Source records
"""

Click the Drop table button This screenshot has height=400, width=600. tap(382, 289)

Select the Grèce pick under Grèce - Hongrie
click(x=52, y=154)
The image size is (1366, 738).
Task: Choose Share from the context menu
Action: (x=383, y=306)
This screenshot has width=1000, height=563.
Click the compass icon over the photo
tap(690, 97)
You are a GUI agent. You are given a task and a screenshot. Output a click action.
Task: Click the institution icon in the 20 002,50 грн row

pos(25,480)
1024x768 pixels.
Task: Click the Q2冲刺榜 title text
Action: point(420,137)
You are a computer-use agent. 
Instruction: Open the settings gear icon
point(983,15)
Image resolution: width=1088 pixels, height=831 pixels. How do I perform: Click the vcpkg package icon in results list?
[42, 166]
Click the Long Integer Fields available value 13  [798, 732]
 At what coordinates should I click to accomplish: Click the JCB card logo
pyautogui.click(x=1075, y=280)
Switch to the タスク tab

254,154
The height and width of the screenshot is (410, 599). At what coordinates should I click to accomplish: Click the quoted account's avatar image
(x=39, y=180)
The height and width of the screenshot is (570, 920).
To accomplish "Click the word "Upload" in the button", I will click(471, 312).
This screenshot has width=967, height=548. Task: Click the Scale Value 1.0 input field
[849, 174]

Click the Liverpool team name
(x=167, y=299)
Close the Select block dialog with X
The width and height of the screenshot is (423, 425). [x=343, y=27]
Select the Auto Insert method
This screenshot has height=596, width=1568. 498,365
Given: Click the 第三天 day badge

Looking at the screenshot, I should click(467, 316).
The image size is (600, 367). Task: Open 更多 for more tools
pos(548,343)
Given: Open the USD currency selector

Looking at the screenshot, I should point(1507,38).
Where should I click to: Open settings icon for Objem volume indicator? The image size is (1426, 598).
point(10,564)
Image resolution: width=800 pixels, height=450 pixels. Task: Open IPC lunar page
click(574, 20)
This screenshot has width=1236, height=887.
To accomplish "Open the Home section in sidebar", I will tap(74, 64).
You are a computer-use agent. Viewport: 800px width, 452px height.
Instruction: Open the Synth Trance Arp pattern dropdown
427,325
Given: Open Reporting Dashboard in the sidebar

"""

• EXERCISE AIM:
Could you reproduce exactly the lines of the entries above, from the one with "Instruction: Open the settings gear icon" through the one with "Click the Long", and nothing else?

• COMPLETED EXERCISE:
Instruction: Open the settings gear icon
point(983,15)
Image resolution: width=1088 pixels, height=831 pixels. How do I perform: Click the vcpkg package icon in results list?
[42, 166]
Click the Long Integer Fields available value 13  [798, 732]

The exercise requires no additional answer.